## Written task
Rewrite the lines below, substituting "How can I do" for each occurrence of "How do I perform" and leaving everything else unchanged.

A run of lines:

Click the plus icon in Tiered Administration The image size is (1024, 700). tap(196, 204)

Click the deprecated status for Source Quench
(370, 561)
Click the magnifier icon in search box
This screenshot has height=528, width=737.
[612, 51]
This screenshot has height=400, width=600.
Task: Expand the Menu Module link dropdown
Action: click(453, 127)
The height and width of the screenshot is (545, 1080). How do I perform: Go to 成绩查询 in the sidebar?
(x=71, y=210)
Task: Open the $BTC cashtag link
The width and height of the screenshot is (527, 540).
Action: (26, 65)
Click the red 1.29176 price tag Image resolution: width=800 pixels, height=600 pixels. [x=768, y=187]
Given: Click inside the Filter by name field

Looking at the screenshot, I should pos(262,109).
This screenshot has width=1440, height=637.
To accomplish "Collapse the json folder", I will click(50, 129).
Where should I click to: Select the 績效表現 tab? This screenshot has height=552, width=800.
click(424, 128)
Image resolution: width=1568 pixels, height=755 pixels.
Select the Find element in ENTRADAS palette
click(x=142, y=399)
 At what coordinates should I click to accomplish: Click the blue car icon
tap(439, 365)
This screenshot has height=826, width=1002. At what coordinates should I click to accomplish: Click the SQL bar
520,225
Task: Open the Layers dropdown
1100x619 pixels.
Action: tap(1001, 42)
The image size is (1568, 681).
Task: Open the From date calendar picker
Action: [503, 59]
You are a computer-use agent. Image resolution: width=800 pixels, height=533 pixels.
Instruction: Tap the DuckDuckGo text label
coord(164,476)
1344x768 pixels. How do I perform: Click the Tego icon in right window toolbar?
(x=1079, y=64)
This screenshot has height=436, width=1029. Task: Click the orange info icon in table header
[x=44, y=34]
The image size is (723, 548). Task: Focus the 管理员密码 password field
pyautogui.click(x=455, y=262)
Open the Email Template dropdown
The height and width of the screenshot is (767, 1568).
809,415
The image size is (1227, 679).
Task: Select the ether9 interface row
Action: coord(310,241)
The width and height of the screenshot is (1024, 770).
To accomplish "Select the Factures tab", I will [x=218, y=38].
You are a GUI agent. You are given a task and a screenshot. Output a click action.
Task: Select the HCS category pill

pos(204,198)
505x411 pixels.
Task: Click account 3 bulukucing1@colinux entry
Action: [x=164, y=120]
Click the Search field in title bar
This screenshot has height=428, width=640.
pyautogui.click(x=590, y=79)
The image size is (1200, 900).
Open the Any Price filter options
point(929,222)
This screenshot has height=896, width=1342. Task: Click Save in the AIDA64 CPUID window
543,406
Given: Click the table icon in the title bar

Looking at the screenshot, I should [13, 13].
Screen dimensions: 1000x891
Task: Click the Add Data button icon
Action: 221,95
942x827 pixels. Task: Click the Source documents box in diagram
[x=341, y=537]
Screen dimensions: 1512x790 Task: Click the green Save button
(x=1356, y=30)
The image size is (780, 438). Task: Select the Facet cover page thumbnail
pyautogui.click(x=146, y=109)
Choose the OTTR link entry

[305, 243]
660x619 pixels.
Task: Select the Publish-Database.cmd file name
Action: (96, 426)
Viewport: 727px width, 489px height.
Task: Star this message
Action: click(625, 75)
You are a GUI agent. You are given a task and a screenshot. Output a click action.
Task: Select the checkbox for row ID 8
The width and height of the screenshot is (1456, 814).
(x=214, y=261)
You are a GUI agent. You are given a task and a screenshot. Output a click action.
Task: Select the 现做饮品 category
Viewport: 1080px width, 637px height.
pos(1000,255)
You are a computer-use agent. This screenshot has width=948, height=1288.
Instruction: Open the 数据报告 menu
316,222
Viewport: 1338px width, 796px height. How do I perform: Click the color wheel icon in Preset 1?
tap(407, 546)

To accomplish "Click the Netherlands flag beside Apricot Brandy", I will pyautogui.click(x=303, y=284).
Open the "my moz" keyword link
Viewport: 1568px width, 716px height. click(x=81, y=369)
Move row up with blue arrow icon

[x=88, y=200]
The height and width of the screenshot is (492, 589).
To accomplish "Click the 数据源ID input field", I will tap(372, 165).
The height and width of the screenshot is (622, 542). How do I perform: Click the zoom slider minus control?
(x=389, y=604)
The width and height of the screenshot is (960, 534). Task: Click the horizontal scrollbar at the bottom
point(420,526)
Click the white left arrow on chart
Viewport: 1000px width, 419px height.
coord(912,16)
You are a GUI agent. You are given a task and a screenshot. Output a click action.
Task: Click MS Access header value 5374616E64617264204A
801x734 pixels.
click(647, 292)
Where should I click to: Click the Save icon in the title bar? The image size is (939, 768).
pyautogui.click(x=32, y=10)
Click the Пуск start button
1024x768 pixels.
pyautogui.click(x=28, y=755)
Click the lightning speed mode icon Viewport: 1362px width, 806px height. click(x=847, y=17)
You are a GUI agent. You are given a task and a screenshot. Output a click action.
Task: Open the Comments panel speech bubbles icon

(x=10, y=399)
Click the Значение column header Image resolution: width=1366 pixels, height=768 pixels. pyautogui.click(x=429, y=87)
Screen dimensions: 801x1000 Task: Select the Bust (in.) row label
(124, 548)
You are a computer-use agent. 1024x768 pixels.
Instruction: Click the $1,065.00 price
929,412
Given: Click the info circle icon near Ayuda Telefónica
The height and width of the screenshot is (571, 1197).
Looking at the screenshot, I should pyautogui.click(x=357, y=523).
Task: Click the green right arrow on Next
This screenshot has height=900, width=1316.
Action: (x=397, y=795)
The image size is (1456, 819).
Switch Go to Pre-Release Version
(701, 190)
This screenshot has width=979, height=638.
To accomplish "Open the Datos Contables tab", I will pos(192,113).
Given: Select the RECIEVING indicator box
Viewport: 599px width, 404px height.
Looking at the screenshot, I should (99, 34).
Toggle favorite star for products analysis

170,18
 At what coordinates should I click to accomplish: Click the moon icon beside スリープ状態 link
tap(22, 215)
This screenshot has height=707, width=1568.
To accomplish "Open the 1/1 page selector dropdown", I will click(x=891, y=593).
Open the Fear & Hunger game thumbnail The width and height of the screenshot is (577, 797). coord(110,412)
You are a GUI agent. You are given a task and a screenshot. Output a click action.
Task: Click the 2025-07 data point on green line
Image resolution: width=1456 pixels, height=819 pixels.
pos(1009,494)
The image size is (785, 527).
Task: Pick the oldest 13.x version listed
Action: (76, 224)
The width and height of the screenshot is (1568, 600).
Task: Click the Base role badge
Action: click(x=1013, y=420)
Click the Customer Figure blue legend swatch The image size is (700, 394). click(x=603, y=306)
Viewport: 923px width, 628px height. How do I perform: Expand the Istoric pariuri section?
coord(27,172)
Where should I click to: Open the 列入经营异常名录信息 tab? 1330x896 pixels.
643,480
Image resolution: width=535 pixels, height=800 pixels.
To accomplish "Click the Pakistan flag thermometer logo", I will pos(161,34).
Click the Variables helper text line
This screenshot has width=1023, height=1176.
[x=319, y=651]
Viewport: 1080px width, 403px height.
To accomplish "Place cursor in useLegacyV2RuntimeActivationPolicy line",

## Result
Click the plus icon in Tiered Administration The image size is (1024, 700). tap(196, 204)

Click the deprecated status for Source Quench
(370, 561)
Click the magnifier icon in search box
This screenshot has height=528, width=737.
[612, 51]
This screenshot has height=400, width=600.
Task: Expand the Menu Module link dropdown
Action: click(453, 127)
The height and width of the screenshot is (545, 1080). How can I do: Go to 成绩查询 in the sidebar?
(x=71, y=210)
Task: Open the $BTC cashtag link
The width and height of the screenshot is (527, 540).
Action: (26, 65)
Click the red 1.29176 price tag Image resolution: width=800 pixels, height=600 pixels. [x=768, y=187]
Given: Click inside the Filter by name field

Looking at the screenshot, I should pos(262,109).
This screenshot has width=1440, height=637.
To accomplish "Collapse the json folder", I will click(50, 129).
Where should I click to: Select the 績效表現 tab? This screenshot has height=552, width=800.
click(424, 128)
Image resolution: width=1568 pixels, height=755 pixels.
Select the Find element in ENTRADAS palette
click(x=142, y=399)
 At what coordinates should I click to accomplish: Click the blue car icon
tap(439, 365)
This screenshot has height=826, width=1002. At what coordinates should I click to accomplish: Click the SQL bar
520,225
Task: Open the Layers dropdown
1100x619 pixels.
Action: tap(1001, 42)
The image size is (1568, 681).
Task: Open the From date calendar picker
Action: [503, 59]
You are a computer-use agent. Image resolution: width=800 pixels, height=533 pixels.
Instruction: Tap the DuckDuckGo text label
coord(164,476)
1344x768 pixels. How can I do: Click the Tego icon in right window toolbar?
(x=1079, y=64)
This screenshot has height=436, width=1029. Task: Click the orange info icon in table header
[x=44, y=34]
The image size is (723, 548). Task: Focus the 管理员密码 password field
pyautogui.click(x=455, y=262)
Open the Email Template dropdown
The height and width of the screenshot is (767, 1568).
809,415
The image size is (1227, 679).
Task: Select the ether9 interface row
Action: coord(310,241)
The width and height of the screenshot is (1024, 770).
To accomplish "Select the Factures tab", I will [x=218, y=38].
You are a GUI agent. You are given a task and a screenshot. Output a click action.
Task: Select the HCS category pill

pos(204,198)
505x411 pixels.
Task: Click account 3 bulukucing1@colinux entry
Action: [x=164, y=120]
Click the Search field in title bar
This screenshot has height=428, width=640.
pyautogui.click(x=590, y=79)
The image size is (1200, 900).
Open the Any Price filter options
point(929,222)
This screenshot has height=896, width=1342. Task: Click Save in the AIDA64 CPUID window
543,406
Given: Click the table icon in the title bar

Looking at the screenshot, I should [13, 13].
Screen dimensions: 1000x891
Task: Click the Add Data button icon
Action: 221,95
942x827 pixels. Task: Click the Source documents box in diagram
[x=341, y=537]
Screen dimensions: 1512x790 Task: Click the green Save button
(x=1356, y=30)
The image size is (780, 438). Task: Select the Facet cover page thumbnail
pyautogui.click(x=146, y=109)
Choose the OTTR link entry

[305, 243]
660x619 pixels.
Task: Select the Publish-Database.cmd file name
Action: (96, 426)
Viewport: 727px width, 489px height.
Task: Star this message
Action: click(625, 75)
You are a GUI agent. You are given a task and a screenshot. Output a click action.
Task: Select the checkbox for row ID 8
The width and height of the screenshot is (1456, 814).
(x=214, y=261)
You are a GUI agent. You are given a task and a screenshot. Output a click action.
Task: Select the 现做饮品 category
Viewport: 1080px width, 637px height.
pos(1000,255)
You are a computer-use agent. This screenshot has width=948, height=1288.
Instruction: Open the 数据报告 menu
316,222
Viewport: 1338px width, 796px height. How can I do: Click the color wheel icon in Preset 1?
tap(407, 546)

To accomplish "Click the Netherlands flag beside Apricot Brandy", I will pyautogui.click(x=303, y=284).
Open the "my moz" keyword link
Viewport: 1568px width, 716px height. click(x=81, y=369)
Move row up with blue arrow icon

[x=88, y=200]
The height and width of the screenshot is (492, 589).
To accomplish "Click the 数据源ID input field", I will tap(372, 165).
The height and width of the screenshot is (622, 542). How can I do: Click the zoom slider minus control?
(x=389, y=604)
The width and height of the screenshot is (960, 534). Task: Click the horizontal scrollbar at the bottom
point(420,526)
Click the white left arrow on chart
Viewport: 1000px width, 419px height.
coord(912,16)
You are a GUI agent. You are given a task and a screenshot. Output a click action.
Task: Click MS Access header value 5374616E64617264204A
801x734 pixels.
click(647, 292)
Where should I click to: Click the Save icon in the title bar? The image size is (939, 768).
pyautogui.click(x=32, y=10)
Click the Пуск start button
1024x768 pixels.
pyautogui.click(x=28, y=755)
Click the lightning speed mode icon Viewport: 1362px width, 806px height. click(x=847, y=17)
You are a GUI agent. You are given a task and a screenshot. Output a click action.
Task: Open the Comments panel speech bubbles icon

(x=10, y=399)
Click the Значение column header Image resolution: width=1366 pixels, height=768 pixels. pyautogui.click(x=429, y=87)
Screen dimensions: 801x1000 Task: Select the Bust (in.) row label
(124, 548)
You are a computer-use agent. 1024x768 pixels.
Instruction: Click the $1,065.00 price
929,412
Given: Click the info circle icon near Ayuda Telefónica
The height and width of the screenshot is (571, 1197).
Looking at the screenshot, I should pyautogui.click(x=357, y=523).
Task: Click the green right arrow on Next
This screenshot has height=900, width=1316.
Action: (x=397, y=795)
The image size is (1456, 819).
Switch Go to Pre-Release Version
(701, 190)
This screenshot has width=979, height=638.
To accomplish "Open the Datos Contables tab", I will pos(192,113).
Given: Select the RECIEVING indicator box
Viewport: 599px width, 404px height.
Looking at the screenshot, I should (99, 34).
Toggle favorite star for products analysis

170,18
 At what coordinates should I click to accomplish: Click the moon icon beside スリープ状態 link
tap(22, 215)
This screenshot has height=707, width=1568.
To accomplish "Open the 1/1 page selector dropdown", I will click(x=891, y=593).
Open the Fear & Hunger game thumbnail The width and height of the screenshot is (577, 797). coord(110,412)
You are a GUI agent. You are given a task and a screenshot. Output a click action.
Task: Click the 2025-07 data point on green line
Image resolution: width=1456 pixels, height=819 pixels.
pos(1009,494)
The image size is (785, 527).
Task: Pick the oldest 13.x version listed
Action: (76, 224)
The width and height of the screenshot is (1568, 600).
Task: Click the Base role badge
Action: click(x=1013, y=420)
Click the Customer Figure blue legend swatch The image size is (700, 394). click(x=603, y=306)
Viewport: 923px width, 628px height. How can I do: Expand the Istoric pariuri section?
coord(27,172)
Where should I click to: Open the 列入经营异常名录信息 tab? 1330x896 pixels.
643,480
Image resolution: width=535 pixels, height=800 pixels.
To accomplish "Click the Pakistan flag thermometer logo", I will pos(161,34).
Click the Variables helper text line
This screenshot has width=1023, height=1176.
[x=319, y=651]
Viewport: 1080px width, 403px height.
To accomplish "Place cursor in useLegacyV2RuntimeActivationPolicy line",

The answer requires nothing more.